INPUT Block Start

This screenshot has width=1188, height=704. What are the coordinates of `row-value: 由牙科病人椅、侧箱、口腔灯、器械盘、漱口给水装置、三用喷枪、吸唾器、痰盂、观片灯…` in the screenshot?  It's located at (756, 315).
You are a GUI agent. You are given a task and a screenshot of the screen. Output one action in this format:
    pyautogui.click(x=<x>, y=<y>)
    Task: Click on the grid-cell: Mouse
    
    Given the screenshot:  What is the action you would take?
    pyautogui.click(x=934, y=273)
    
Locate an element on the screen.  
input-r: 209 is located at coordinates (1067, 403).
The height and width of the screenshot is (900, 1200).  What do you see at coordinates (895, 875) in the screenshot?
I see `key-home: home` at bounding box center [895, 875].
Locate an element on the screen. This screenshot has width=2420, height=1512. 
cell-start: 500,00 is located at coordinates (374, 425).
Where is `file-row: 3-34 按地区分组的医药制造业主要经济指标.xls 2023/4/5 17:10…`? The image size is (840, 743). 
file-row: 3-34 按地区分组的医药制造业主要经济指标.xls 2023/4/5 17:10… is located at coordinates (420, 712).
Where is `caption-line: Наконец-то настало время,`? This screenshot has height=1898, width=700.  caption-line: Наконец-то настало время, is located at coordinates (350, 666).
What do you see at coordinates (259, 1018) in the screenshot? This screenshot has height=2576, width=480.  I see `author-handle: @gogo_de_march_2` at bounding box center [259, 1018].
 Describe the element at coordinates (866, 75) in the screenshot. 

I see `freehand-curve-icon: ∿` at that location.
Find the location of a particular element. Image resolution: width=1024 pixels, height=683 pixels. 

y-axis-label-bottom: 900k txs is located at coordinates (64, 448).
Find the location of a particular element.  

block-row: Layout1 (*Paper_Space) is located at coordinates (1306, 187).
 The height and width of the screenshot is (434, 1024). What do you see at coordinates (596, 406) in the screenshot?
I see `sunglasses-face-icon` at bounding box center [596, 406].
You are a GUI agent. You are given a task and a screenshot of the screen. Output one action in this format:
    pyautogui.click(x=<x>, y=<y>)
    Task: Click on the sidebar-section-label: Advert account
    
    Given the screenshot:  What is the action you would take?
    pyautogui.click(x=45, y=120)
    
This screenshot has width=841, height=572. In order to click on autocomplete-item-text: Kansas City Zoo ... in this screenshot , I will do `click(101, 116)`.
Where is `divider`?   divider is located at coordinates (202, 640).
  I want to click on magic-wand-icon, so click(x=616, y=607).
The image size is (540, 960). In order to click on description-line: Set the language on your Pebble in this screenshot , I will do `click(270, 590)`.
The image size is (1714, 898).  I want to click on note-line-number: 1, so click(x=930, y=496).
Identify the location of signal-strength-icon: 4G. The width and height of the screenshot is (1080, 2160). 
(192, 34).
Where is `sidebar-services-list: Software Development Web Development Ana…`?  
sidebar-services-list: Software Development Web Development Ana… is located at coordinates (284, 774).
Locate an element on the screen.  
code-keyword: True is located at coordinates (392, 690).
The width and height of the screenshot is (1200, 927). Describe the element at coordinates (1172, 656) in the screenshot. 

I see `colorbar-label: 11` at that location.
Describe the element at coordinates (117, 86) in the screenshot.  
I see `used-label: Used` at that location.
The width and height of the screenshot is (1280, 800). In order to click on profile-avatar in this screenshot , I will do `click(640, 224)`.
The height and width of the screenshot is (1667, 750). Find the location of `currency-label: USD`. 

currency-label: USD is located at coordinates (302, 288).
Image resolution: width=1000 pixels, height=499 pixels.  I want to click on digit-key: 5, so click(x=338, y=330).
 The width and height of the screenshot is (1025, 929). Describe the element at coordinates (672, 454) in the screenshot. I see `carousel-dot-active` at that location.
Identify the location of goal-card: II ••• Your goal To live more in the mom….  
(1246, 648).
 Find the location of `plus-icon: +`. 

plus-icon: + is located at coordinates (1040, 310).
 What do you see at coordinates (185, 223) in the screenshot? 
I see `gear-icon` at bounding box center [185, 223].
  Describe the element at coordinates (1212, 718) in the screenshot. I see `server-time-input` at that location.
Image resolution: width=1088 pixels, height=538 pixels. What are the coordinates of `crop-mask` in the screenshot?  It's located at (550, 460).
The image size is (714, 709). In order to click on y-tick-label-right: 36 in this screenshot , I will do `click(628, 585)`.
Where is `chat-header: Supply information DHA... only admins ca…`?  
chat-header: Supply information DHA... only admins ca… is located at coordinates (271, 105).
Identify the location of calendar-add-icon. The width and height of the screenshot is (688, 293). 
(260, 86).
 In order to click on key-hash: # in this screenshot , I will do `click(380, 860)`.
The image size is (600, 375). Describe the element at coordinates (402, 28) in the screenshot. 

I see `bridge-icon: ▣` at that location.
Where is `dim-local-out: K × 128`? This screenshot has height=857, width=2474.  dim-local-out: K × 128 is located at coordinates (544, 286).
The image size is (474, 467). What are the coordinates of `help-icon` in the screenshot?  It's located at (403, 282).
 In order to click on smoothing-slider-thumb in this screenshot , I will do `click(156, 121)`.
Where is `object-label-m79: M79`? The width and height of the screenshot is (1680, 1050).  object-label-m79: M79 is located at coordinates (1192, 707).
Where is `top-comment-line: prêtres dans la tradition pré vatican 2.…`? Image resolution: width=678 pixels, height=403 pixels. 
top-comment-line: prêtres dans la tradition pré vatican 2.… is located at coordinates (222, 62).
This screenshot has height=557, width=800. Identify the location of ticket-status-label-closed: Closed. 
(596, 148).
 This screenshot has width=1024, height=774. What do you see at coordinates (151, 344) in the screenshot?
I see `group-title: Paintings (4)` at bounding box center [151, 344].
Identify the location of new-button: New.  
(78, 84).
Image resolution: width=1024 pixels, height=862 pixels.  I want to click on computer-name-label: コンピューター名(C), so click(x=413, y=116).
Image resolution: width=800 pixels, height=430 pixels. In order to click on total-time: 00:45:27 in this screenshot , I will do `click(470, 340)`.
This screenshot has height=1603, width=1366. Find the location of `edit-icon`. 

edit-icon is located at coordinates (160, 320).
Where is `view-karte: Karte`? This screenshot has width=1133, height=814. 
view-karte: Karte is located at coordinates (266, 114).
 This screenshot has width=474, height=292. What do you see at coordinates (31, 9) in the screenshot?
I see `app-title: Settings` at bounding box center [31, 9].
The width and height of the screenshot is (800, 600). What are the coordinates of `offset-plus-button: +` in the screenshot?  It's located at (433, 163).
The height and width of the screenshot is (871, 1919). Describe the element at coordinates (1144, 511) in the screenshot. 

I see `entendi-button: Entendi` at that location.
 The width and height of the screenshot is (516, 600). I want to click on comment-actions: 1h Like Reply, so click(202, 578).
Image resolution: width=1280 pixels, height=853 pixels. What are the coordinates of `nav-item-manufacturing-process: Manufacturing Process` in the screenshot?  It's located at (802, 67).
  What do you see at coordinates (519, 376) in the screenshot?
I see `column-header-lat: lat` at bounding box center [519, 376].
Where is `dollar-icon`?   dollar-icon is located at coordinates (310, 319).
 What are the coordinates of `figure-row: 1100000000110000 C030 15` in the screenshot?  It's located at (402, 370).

INPUT Block End

*WHAT IS EXPECTED:*
Reproduce every line of the data above word for word, without changing anything.

*RESULT OF THIS TASK:*
This screenshot has width=1188, height=704. What are the coordinates of `row-value: 由牙科病人椅、侧箱、口腔灯、器械盘、漱口给水装置、三用喷枪、吸唾器、痰盂、观片灯…` in the screenshot?  It's located at (756, 315).
You are a GUI agent. You are given a task and a screenshot of the screen. Output one action in this format:
    pyautogui.click(x=<x>, y=<y>)
    Task: Click on the grid-cell: Mouse
    
    Given the screenshot:  What is the action you would take?
    pyautogui.click(x=934, y=273)
    
Locate an element on the screen.  
input-r: 209 is located at coordinates (1067, 403).
The height and width of the screenshot is (900, 1200).  What do you see at coordinates (895, 875) in the screenshot?
I see `key-home: home` at bounding box center [895, 875].
Locate an element on the screen. This screenshot has width=2420, height=1512. 
cell-start: 500,00 is located at coordinates (374, 425).
Where is `file-row: 3-34 按地区分组的医药制造业主要经济指标.xls 2023/4/5 17:10…`? The image size is (840, 743). 
file-row: 3-34 按地区分组的医药制造业主要经济指标.xls 2023/4/5 17:10… is located at coordinates (420, 712).
Where is `caption-line: Наконец-то настало время,`? This screenshot has height=1898, width=700.  caption-line: Наконец-то настало время, is located at coordinates (350, 666).
What do you see at coordinates (259, 1018) in the screenshot? This screenshot has height=2576, width=480.  I see `author-handle: @gogo_de_march_2` at bounding box center [259, 1018].
 Describe the element at coordinates (866, 75) in the screenshot. 

I see `freehand-curve-icon: ∿` at that location.
Find the location of a particular element. Image resolution: width=1024 pixels, height=683 pixels. 

y-axis-label-bottom: 900k txs is located at coordinates (64, 448).
Find the location of a particular element.  

block-row: Layout1 (*Paper_Space) is located at coordinates (1306, 187).
 The height and width of the screenshot is (434, 1024). What do you see at coordinates (596, 406) in the screenshot?
I see `sunglasses-face-icon` at bounding box center [596, 406].
You are a GUI agent. You are given a task and a screenshot of the screen. Output one action in this format:
    pyautogui.click(x=<x>, y=<y>)
    Task: Click on the sidebar-section-label: Advert account
    
    Given the screenshot:  What is the action you would take?
    pyautogui.click(x=45, y=120)
    
This screenshot has width=841, height=572. In order to click on autocomplete-item-text: Kansas City Zoo ... in this screenshot , I will do `click(101, 116)`.
Where is `divider`?   divider is located at coordinates (202, 640).
  I want to click on magic-wand-icon, so click(x=616, y=607).
The image size is (540, 960). In order to click on description-line: Set the language on your Pebble in this screenshot , I will do `click(270, 590)`.
The image size is (1714, 898).  I want to click on note-line-number: 1, so click(x=930, y=496).
Identify the location of signal-strength-icon: 4G. The width and height of the screenshot is (1080, 2160). 
(192, 34).
Where is `sidebar-services-list: Software Development Web Development Ana…`?  
sidebar-services-list: Software Development Web Development Ana… is located at coordinates (284, 774).
Locate an element on the screen.  
code-keyword: True is located at coordinates (392, 690).
The width and height of the screenshot is (1200, 927). Describe the element at coordinates (1172, 656) in the screenshot. 

I see `colorbar-label: 11` at that location.
Describe the element at coordinates (117, 86) in the screenshot.  
I see `used-label: Used` at that location.
The width and height of the screenshot is (1280, 800). In order to click on profile-avatar in this screenshot , I will do `click(640, 224)`.
The height and width of the screenshot is (1667, 750). Find the location of `currency-label: USD`. 

currency-label: USD is located at coordinates (302, 288).
Image resolution: width=1000 pixels, height=499 pixels.  I want to click on digit-key: 5, so click(x=338, y=330).
 The width and height of the screenshot is (1025, 929). Describe the element at coordinates (672, 454) in the screenshot. I see `carousel-dot-active` at that location.
Identify the location of goal-card: II ••• Your goal To live more in the mom….  
(1246, 648).
 Find the location of `plus-icon: +`. 

plus-icon: + is located at coordinates (1040, 310).
 What do you see at coordinates (185, 223) in the screenshot? 
I see `gear-icon` at bounding box center [185, 223].
  Describe the element at coordinates (1212, 718) in the screenshot. I see `server-time-input` at that location.
Image resolution: width=1088 pixels, height=538 pixels. What are the coordinates of `crop-mask` in the screenshot?  It's located at (550, 460).
The image size is (714, 709). In order to click on y-tick-label-right: 36 in this screenshot , I will do `click(628, 585)`.
Where is `chat-header: Supply information DHA... only admins ca…`?  
chat-header: Supply information DHA... only admins ca… is located at coordinates (271, 105).
Identify the location of calendar-add-icon. The width and height of the screenshot is (688, 293). 
(260, 86).
 In order to click on key-hash: # in this screenshot , I will do `click(380, 860)`.
The image size is (600, 375). Describe the element at coordinates (402, 28) in the screenshot. 

I see `bridge-icon: ▣` at that location.
Where is `dim-local-out: K × 128`? This screenshot has height=857, width=2474.  dim-local-out: K × 128 is located at coordinates (544, 286).
The image size is (474, 467). What are the coordinates of `help-icon` in the screenshot?  It's located at (403, 282).
 In order to click on smoothing-slider-thumb in this screenshot , I will do `click(156, 121)`.
Where is `object-label-m79: M79`? The width and height of the screenshot is (1680, 1050).  object-label-m79: M79 is located at coordinates (1192, 707).
Where is `top-comment-line: prêtres dans la tradition pré vatican 2.…`? Image resolution: width=678 pixels, height=403 pixels. 
top-comment-line: prêtres dans la tradition pré vatican 2.… is located at coordinates (222, 62).
This screenshot has height=557, width=800. Identify the location of ticket-status-label-closed: Closed. 
(596, 148).
 This screenshot has width=1024, height=774. What do you see at coordinates (151, 344) in the screenshot?
I see `group-title: Paintings (4)` at bounding box center [151, 344].
Identify the location of new-button: New.  
(78, 84).
Image resolution: width=1024 pixels, height=862 pixels.  I want to click on computer-name-label: コンピューター名(C), so click(x=413, y=116).
Image resolution: width=800 pixels, height=430 pixels. In order to click on total-time: 00:45:27 in this screenshot , I will do `click(470, 340)`.
This screenshot has height=1603, width=1366. Find the location of `edit-icon`. 

edit-icon is located at coordinates (160, 320).
Where is `view-karte: Karte`? This screenshot has width=1133, height=814. 
view-karte: Karte is located at coordinates (266, 114).
 This screenshot has width=474, height=292. What do you see at coordinates (31, 9) in the screenshot?
I see `app-title: Settings` at bounding box center [31, 9].
The width and height of the screenshot is (800, 600). What are the coordinates of `offset-plus-button: +` in the screenshot?  It's located at (433, 163).
The height and width of the screenshot is (871, 1919). Describe the element at coordinates (1144, 511) in the screenshot. 

I see `entendi-button: Entendi` at that location.
 The width and height of the screenshot is (516, 600). I want to click on comment-actions: 1h Like Reply, so click(202, 578).
Image resolution: width=1280 pixels, height=853 pixels. What are the coordinates of `nav-item-manufacturing-process: Manufacturing Process` in the screenshot?  It's located at (802, 67).
  What do you see at coordinates (519, 376) in the screenshot?
I see `column-header-lat: lat` at bounding box center [519, 376].
Where is `dollar-icon`?   dollar-icon is located at coordinates (310, 319).
 What are the coordinates of `figure-row: 1100000000110000 C030 15` in the screenshot?  It's located at (402, 370).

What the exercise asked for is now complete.